Work item: Whenever "comment" occurs in a line of the material, list that line.

──────

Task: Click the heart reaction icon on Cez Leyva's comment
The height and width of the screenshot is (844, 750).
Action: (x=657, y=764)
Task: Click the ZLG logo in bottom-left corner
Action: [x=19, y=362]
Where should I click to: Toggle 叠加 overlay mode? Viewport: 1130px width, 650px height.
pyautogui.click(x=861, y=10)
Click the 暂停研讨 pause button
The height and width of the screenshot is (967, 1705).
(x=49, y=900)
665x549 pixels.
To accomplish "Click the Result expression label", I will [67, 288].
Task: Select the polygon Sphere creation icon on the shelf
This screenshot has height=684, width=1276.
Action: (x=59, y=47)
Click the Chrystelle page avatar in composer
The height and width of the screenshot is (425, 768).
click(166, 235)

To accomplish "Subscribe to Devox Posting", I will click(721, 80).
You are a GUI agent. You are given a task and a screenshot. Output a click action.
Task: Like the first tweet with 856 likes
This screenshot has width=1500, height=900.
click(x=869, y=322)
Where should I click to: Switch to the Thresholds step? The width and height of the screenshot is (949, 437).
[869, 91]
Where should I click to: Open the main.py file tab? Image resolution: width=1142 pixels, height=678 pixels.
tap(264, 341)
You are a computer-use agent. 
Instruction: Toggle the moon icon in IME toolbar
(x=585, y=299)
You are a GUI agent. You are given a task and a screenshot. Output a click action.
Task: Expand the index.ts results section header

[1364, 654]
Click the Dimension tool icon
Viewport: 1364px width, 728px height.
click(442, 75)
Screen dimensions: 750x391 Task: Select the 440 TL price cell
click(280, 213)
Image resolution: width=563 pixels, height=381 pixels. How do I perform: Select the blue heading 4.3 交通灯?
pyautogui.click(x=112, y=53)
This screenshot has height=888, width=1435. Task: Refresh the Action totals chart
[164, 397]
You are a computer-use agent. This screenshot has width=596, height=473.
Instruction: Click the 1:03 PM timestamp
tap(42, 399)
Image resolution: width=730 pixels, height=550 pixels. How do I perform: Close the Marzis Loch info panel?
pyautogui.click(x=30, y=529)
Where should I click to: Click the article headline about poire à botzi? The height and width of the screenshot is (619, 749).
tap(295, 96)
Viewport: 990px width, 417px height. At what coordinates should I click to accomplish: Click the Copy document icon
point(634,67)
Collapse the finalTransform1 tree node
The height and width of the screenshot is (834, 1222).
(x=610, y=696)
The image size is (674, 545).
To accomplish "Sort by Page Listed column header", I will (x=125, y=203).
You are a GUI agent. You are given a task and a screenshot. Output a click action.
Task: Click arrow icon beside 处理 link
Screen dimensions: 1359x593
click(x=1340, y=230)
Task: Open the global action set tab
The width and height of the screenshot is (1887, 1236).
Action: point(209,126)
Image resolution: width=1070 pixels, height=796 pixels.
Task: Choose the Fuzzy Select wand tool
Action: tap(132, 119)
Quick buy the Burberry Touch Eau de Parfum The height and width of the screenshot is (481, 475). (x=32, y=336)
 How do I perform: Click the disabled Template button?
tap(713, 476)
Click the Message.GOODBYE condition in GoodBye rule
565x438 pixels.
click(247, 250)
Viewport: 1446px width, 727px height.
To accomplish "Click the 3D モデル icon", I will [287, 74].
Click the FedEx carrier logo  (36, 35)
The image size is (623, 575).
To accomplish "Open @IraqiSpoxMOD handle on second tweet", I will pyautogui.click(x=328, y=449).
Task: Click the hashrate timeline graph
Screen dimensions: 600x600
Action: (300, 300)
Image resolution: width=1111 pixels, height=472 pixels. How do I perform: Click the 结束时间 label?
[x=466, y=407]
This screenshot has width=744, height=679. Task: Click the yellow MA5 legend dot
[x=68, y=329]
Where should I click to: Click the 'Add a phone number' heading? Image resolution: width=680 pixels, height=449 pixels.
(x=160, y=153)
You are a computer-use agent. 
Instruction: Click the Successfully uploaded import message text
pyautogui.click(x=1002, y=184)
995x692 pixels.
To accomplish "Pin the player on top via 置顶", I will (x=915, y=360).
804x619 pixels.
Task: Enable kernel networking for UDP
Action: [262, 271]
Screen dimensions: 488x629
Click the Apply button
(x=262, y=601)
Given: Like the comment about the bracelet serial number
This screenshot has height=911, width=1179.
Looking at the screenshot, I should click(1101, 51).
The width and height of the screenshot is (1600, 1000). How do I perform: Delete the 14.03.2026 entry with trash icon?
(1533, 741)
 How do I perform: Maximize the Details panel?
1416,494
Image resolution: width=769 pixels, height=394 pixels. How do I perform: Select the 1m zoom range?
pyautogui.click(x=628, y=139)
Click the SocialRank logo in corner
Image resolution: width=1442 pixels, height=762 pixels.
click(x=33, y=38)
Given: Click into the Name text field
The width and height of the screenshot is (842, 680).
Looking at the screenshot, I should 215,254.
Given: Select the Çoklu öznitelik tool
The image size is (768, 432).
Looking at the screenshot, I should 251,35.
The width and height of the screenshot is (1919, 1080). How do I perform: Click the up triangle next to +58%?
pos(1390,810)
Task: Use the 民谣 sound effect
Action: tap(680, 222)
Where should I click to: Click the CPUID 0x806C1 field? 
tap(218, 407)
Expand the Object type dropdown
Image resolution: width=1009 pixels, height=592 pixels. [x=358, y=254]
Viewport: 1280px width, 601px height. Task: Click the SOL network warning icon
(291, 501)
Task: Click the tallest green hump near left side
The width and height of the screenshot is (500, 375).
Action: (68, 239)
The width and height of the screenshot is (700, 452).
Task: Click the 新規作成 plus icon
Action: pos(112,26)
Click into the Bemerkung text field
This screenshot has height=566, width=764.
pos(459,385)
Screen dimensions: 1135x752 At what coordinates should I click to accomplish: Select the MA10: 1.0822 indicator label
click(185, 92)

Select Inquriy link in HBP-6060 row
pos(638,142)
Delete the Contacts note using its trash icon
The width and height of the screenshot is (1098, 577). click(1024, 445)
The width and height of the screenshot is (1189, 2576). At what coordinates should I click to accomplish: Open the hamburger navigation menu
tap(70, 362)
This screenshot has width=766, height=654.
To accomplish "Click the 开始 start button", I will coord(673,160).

──────

Response to this task:
Task: Click the heart reaction icon on Cez Leyva's comment
Given: Like the comment about the bracelet serial number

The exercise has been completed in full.